Celebrity stances on exactly how to approach skin conditions do vary a bit from person to person. Some models and actors make a show of posting makeup-free photos on social media to spread awareness. Others choose to minimize the appearance of spots or dark patches with products like hydroquinone. This range of approaches makes it clear that beauty standards and practices are more diverse than ever. It’s truly each person’s choice to do what they wish with their appearance and still be considered beautiful.
2. Beautiful at Every Size
The “ideal body type” has changed a bit from generation to generation or decade to decade. But in America, at least, it’s always been some mild variation on the theme of “slim.” In the Marilyn Monroe era, you could be slightly less thin and flaunt full breasts and hips. More recently, you had to be thin and muscular or thin with an enormous butt. The diet and beauty industries have made a massive fortune off of keeping people (mostly women) discontent with their bodies.
But all this is starting to change, as fat, plus-size, and curvy folks make their way into the spotlight. Plus-size models have become much more mainstream than before, and have earned massive social media followings. Many clothing brands have had to adapt as new beauty standards force retailers to accommodate more body sizes. As a result of all this change, powerful conversations are taking place around body acceptance and inclusivity.
3. Gender as a Spectrum
Queer, trans, and non-binary models, actors, and other celebrities are changing the face of what it means to be beautiful. Beauty in the U.S. once meant strict adherence to cis male or female beauty standards. But now, some of the most successful and admired influencers, public figures, and artists are proudly sharing their truest selves. In turn, their followers are finding freedom to dress and wear makeup in ways that fully represent their identities.
Brands and retailers are following suit, with apparel companies creating gender neutral and gender diversity-friendly clothing to accommodate differences. Inclusive bra and underwear brands like Tomboy X’s are helping queer, trans, and non-binary folks comfortably achieve a masculine look. Makeup brands like CoverGirl and L’Oreal have normalized highlighting male models to rep products like lipstick and mascara.
4. Racial, Ethnic, and Cultural Diversity
American advertising and media have long made a show of tokenized diversity in TV and movies and when selling products. For years, they’ve been hiring one or two people of color and call it a diversity day. In recent years, though, there has been greater demand for broader representation. More TV shows and movies feature mostly non-white casts or lead actors. Beauty standards are adjusting to center darker skin and features that don’t fit a white-centered aesthetic.

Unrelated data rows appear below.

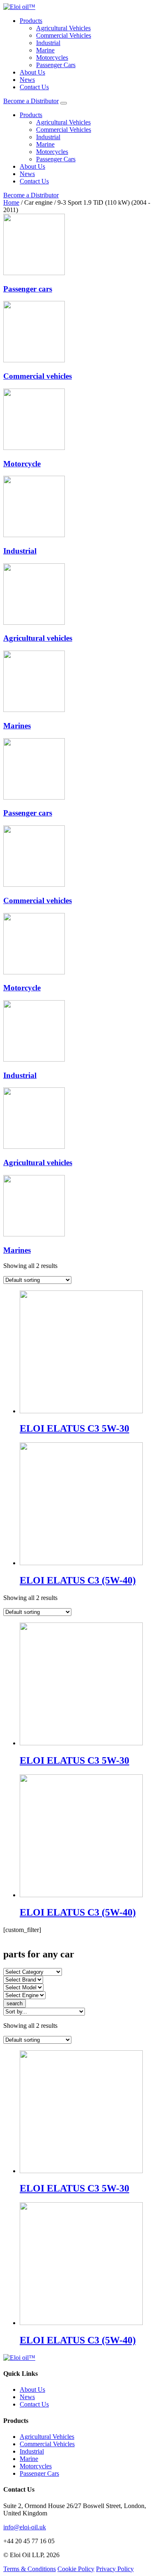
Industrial (48, 42)
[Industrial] (34, 534)
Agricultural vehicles (37, 638)
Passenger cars (27, 289)
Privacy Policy (115, 2568)
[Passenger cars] (34, 272)
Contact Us (34, 87)
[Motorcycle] (34, 447)
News (27, 79)
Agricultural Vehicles (63, 28)
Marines (17, 725)
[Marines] (34, 709)
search (15, 2003)
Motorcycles (52, 57)
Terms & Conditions (29, 2568)
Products (31, 20)
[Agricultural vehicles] (34, 622)
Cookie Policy (75, 2568)
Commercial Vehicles (63, 35)
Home (11, 202)
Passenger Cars (55, 64)
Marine (45, 50)
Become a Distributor (31, 100)
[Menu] (63, 103)
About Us (32, 72)
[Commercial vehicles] (34, 360)
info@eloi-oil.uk (24, 2527)
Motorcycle (22, 463)
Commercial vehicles (37, 376)
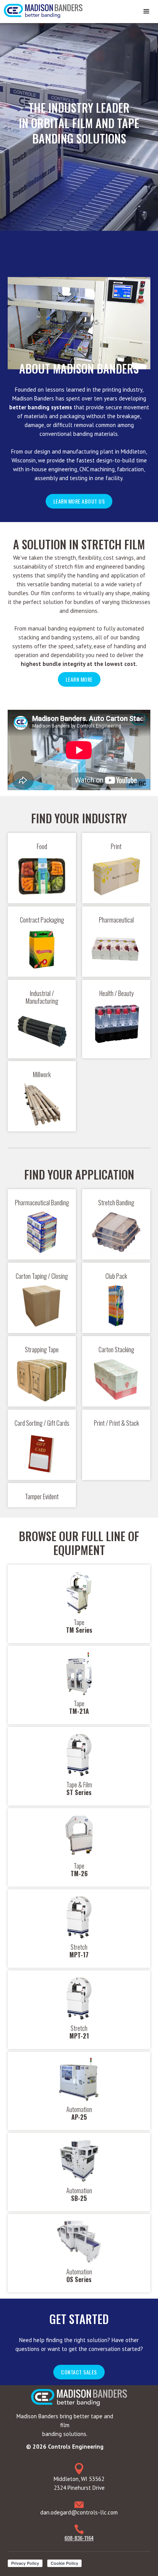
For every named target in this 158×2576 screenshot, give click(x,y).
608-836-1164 (79, 2538)
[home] (41, 9)
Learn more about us (79, 501)
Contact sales (79, 2372)
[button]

Natural Black and kinky or textured hair, long stigmatized in the U.S., is now commonly seen on fashion show runways. (Though, unfortunately, the industry has a long way to go when it comes to providing competent stylists to work with natural hair.) Models in traditional headscarves, or hijabs, have also made their way into the modeling industry. There are many other examples of how diverse beauty standards are entering the mainstream. But all are enabling open conversations, and proving there isn’t just one way to be beautiful.
Endless Variety and Boundless Beauty
The above are just four examples of how visible differences are changing beauty standards across the U.S. and around the world. Other differences like age and a range of disabilities are also breaking down and rebuilding beauty standards. The more representation people see of themselves, the easier it is for them to feel beautiful. And the more people feel accepted and included, the more easily they can hold powerful conversations about further change.
But there’s still a long way to go, and there are still many influential forces keeping old beauty standards strong. The fashion industry overall, for example, is still extremely gendered and could take decades to change. Body inclusivity, too, won’t be complete as long as brands and retailers segregate or refuse to accommodate larger bodies. It’s going to be a long fight, but the good news is that beauty is in the eye of the shareholder. As younger generations begin to shape the economy, the media and society will adopt more of their inclusive values.